An important aspect often overlooked when comparing deposits and bonds is credit risk, in other words, how reliable the borrower is. Credit ratings issued by international rating agencies help measure this. Simply put, the higher the rating, the lower the likelihood that the borrower will fail to repay the loan.

Deposits are often assumed to be automatically the safest choice. This is largely because bank deposits are guaranteed up to EUR 100,000. In reality, smaller banks often carry lower credit ratings than sovereign governments or high-quality international companies in which bond funds invest. While the state deposit guarantee provides compensation, it does not change the fact that deposit interest rates directly reflect the bank’s own risk level, and today, those rates are generally low.

A diversified bond fund with an average credit rating that may exceed that of some deposit-taking banks can potentially offer rates of return comparable to or even higher than a term deposit.

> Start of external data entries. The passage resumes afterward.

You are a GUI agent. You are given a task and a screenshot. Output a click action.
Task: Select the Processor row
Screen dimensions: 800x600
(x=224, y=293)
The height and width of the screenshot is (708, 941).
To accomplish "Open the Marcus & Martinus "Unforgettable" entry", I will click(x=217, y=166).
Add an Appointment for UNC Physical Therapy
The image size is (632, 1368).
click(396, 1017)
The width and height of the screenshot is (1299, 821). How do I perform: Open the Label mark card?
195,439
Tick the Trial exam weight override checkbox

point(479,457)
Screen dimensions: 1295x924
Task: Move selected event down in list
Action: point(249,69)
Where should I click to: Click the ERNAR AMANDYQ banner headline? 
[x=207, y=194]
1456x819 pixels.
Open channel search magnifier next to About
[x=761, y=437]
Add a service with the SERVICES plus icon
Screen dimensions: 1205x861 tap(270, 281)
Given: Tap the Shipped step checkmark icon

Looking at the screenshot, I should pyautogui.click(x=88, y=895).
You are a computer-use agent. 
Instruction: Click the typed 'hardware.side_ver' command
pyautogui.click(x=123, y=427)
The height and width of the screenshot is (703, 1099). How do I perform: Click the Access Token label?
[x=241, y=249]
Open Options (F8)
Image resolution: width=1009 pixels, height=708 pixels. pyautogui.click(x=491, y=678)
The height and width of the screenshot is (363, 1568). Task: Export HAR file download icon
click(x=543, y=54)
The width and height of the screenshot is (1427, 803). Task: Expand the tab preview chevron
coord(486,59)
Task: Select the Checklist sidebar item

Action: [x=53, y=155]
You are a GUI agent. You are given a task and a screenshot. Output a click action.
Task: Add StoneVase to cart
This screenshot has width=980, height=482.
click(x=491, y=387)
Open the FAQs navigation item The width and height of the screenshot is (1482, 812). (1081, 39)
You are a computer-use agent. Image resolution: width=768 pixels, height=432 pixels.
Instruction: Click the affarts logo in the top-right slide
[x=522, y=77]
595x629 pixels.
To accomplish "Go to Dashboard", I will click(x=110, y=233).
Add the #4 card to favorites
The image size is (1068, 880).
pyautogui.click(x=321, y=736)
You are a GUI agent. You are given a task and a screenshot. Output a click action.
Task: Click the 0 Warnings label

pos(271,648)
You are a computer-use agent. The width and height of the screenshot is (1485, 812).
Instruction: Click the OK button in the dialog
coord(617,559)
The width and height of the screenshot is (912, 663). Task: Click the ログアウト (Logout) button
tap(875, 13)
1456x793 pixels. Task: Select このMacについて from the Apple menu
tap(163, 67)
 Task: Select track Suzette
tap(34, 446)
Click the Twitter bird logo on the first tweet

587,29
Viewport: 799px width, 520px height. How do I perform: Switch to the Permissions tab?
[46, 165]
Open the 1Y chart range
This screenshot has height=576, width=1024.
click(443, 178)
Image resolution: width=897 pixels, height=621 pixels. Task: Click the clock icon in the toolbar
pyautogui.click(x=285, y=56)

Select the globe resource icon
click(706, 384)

This makes bond funds a meaningful alternative for investors seeking a conservative approach while avoiding reliance solely on prevailing market deposit rates. Still, every investment decision should reflect personal risk tolerance and time horizon. However, it is important to understand that term deposits and bond funds are not directly comparable; with bond funds, one must take into account higher risks. Before investing, one should carefully review the fund’s prospectus and risk disclosures. As the band SADU once put it, there are many ways to invest – the choice is yours.

This is not investment advice. The investment service provider is AS LHV Pank. Read the terms and risks at lhv.ee and consult an expert.

The LHV Euro Bond Fund is managed by AS LHV Varahaldus. Review the fund prospectus and key information at lhv.ee and consult an expert. The 12-month period for rates of return presented with regard to the fund runs from 28 January 2025 to 28 January 2026. Past performance of the investment fund does not guarantee or indicate future rates of return. The preservation of the value of the sum invested into the fund is not guaranteed.